Transparency · AI

AI & Translation Disclaimer

Last updated: 2026-05-15 Plain language, no fine print

01Summary

SpeechKey uses artificial intelligence to convert speech and text from one language to another in real time. AI is powerful but imperfect. Translations may contain errors, omissions, ambiguities or invented details ("hallucinations"). You should treat AI-generated translations as a helpful aid, not as a certified or legally binding translation.

Don't rely on AI alone for contracts, court proceedings, medical instructions, drug dosages, legal disclosures, safety-critical instructions, financial commitments, immigration documents, or any communication where a misunderstanding could cause harm.

02How AI translation works (and where it can fail)

Translation models predict the most likely sequence of words in the target language given the input. They are very good at common phrasing, business conversation and conversational tone — and they can fail at:

  • Rare or domain-specific terminology (legal clauses, niche medical terms, regional dialect).
  • Numbers and units — the model can mis-transcribe digits, drop currencies, or normalise units unexpectedly.
  • Negation and conditionals — "not later than Tuesday" vs. "by Tuesday" is a frequent source of subtle errors.
  • Idioms and humour — literal translations of culturally embedded phrasing.
  • Names, brands and places — homophones can be mis-resolved.
  • Audio with overlapping speakers, low signal, or strong accents.

03Possible error modes

  • Omissions — entire short phrases skipped, especially at audio boundaries.
  • Substitutions — one word replaced by a phonetically similar one.
  • Hallucinations — content inserted that was not actually said, often plausible-sounding.
  • Mistimed punctuation — sentence boundaries placed in the wrong location, changing meaning.
  • Provider failover artefacts — when adaptive routing switches providers mid-conversation, a tiny stretch of text may be re-translated or briefly duplicated.

04High-stakes contexts

Do not use SpeechKey as the sole source of truth in these contexts:

  • Legal proceedings, contracts and signatures.
  • Medical diagnosis, clinical advice or prescription instructions.
  • Safety-critical instructions (industrial, transport, emergency).
  • Financial agreements with material consequences.
  • Government, immigration or visa procedures requiring certified translations.

For these contexts, use a qualified human translator or interpreter. SpeechKey can help you understand the gist or prepare; it does not replace certification.

05Human verification — when and how

If a translation is going to influence a real-world decision:

  • Read the transcript back to the speaker in their own language and confirm.
  • For numbers and dates, repeat them digit by digit.
  • For contractual or medical content, request a written summary and have it verified by a qualified human.
  • When in doubt, ask: "Did I understand correctly that …?" — and let the other party correct you.

06Liability for decisions

You are responsible for decisions you make based on AI-generated translations.

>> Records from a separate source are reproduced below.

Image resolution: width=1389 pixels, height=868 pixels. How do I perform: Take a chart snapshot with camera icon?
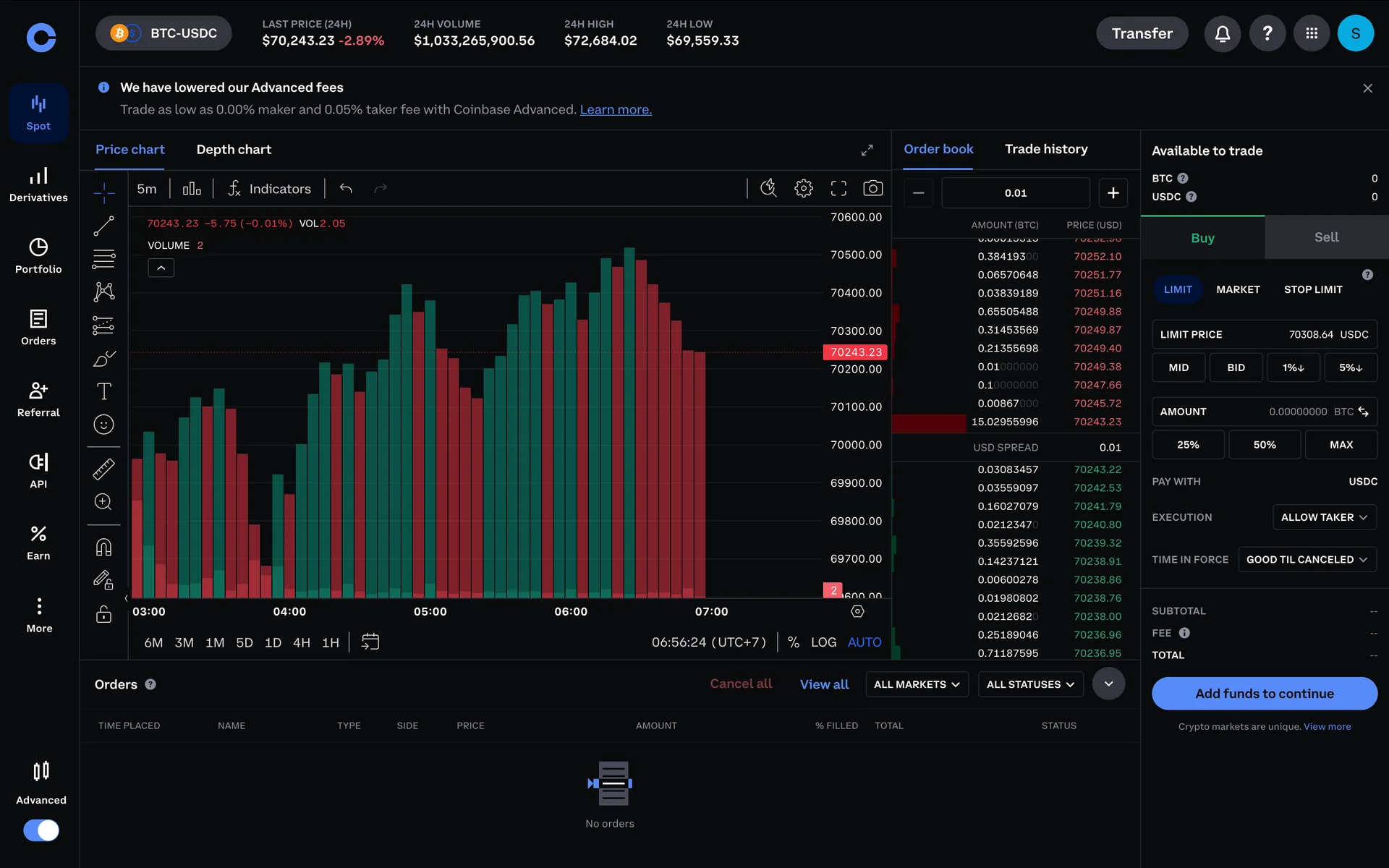872,189
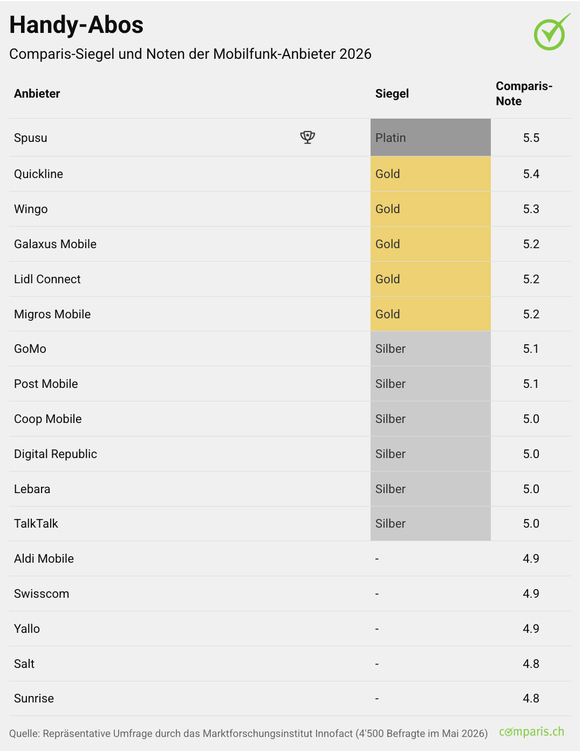Click the Sunrise rating 4.8

pyautogui.click(x=531, y=698)
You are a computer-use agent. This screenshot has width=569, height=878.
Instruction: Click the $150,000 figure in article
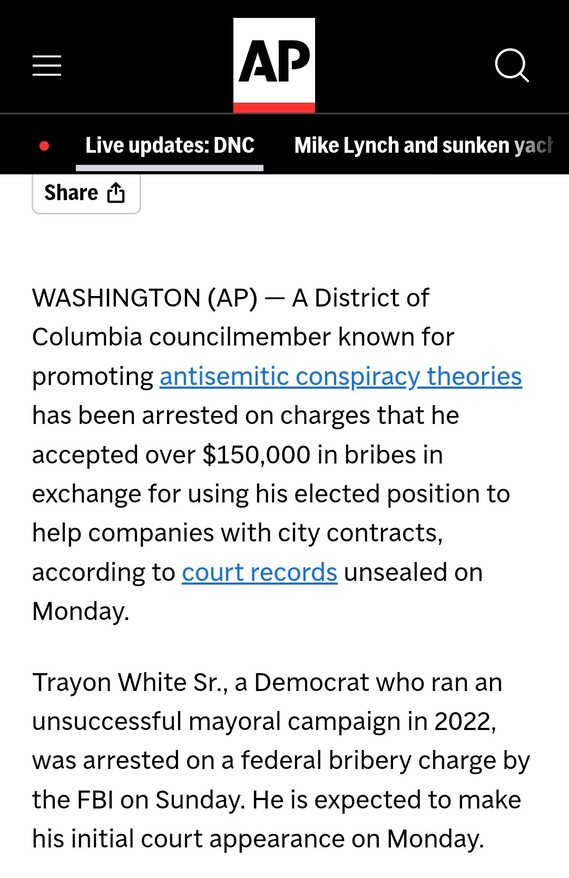[256, 455]
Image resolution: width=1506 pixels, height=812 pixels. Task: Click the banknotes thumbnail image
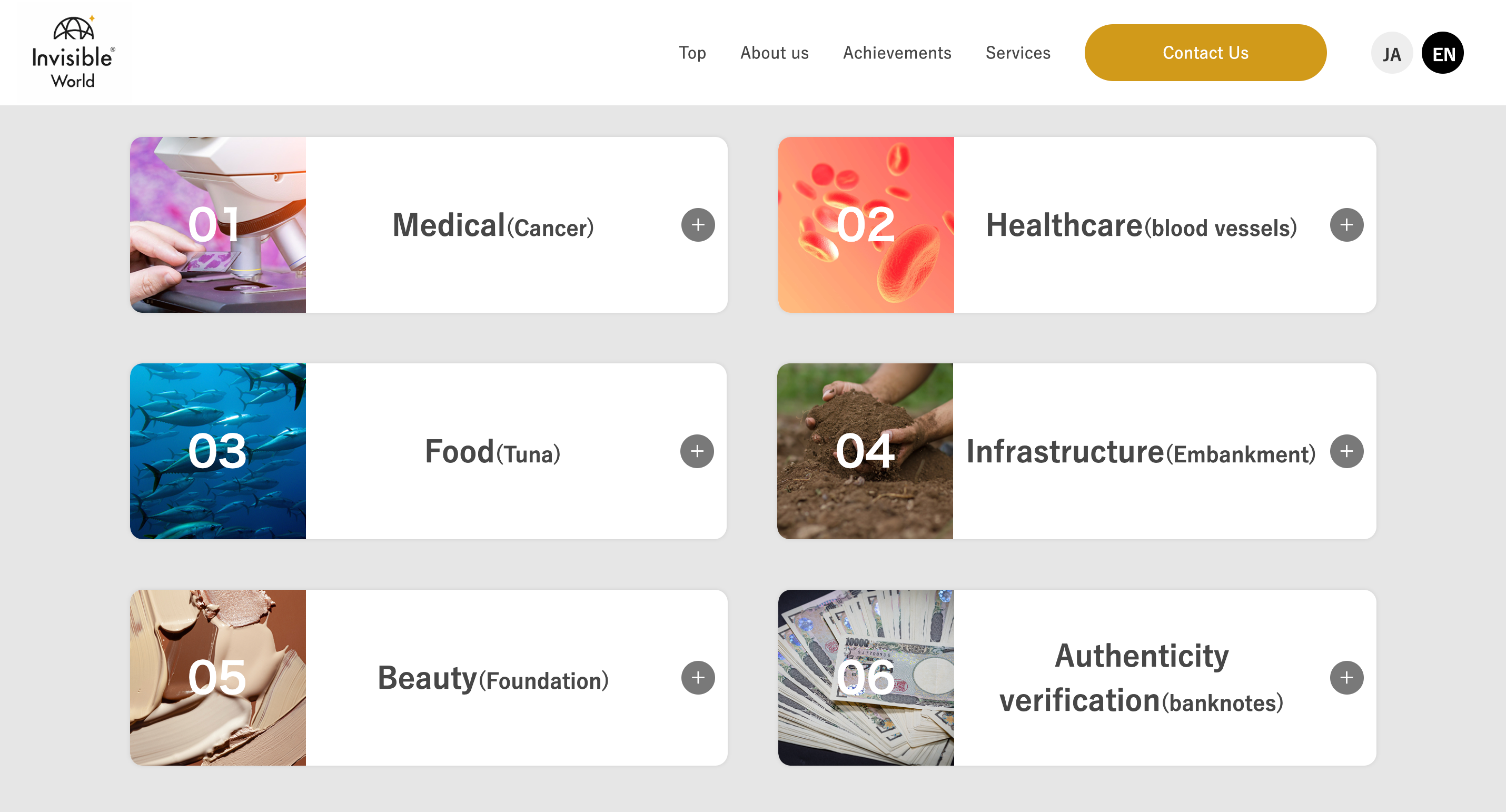(x=866, y=678)
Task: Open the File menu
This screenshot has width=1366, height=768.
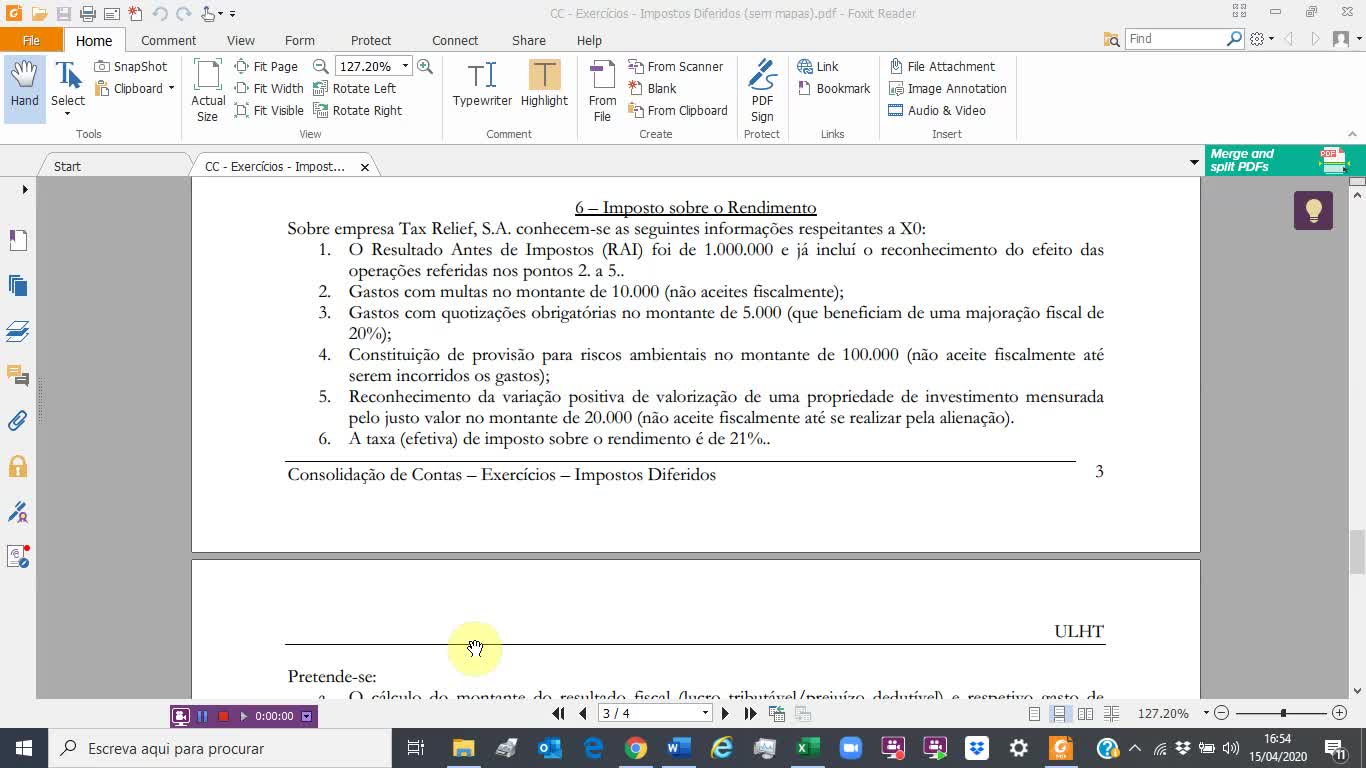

As stated in our Terms, we do not warrant the accuracy of translations and exclude liability to the maximum extent permitted by law.

07AI transparency & EU AI Act

  • SpeechKey is clearly labelled as an AI-generated translation service. Conversation participants should be informed when AI translation is in use.
  • We support EU AI Act transparency obligations: AI-generated content is identifiable as such within the app and on exports.
  • We maintain a current list of supported AI providers and their models. Customers may inspect or restrict provider routing at the account level.
  • We do not use customer audio or transcripts to train AI models.

08Feedback & corrections

Found a problematic translation? Tap the transcript line and select Report. Aggregated reports help us monitor quality without ever exposing your conversation content to us in raw form.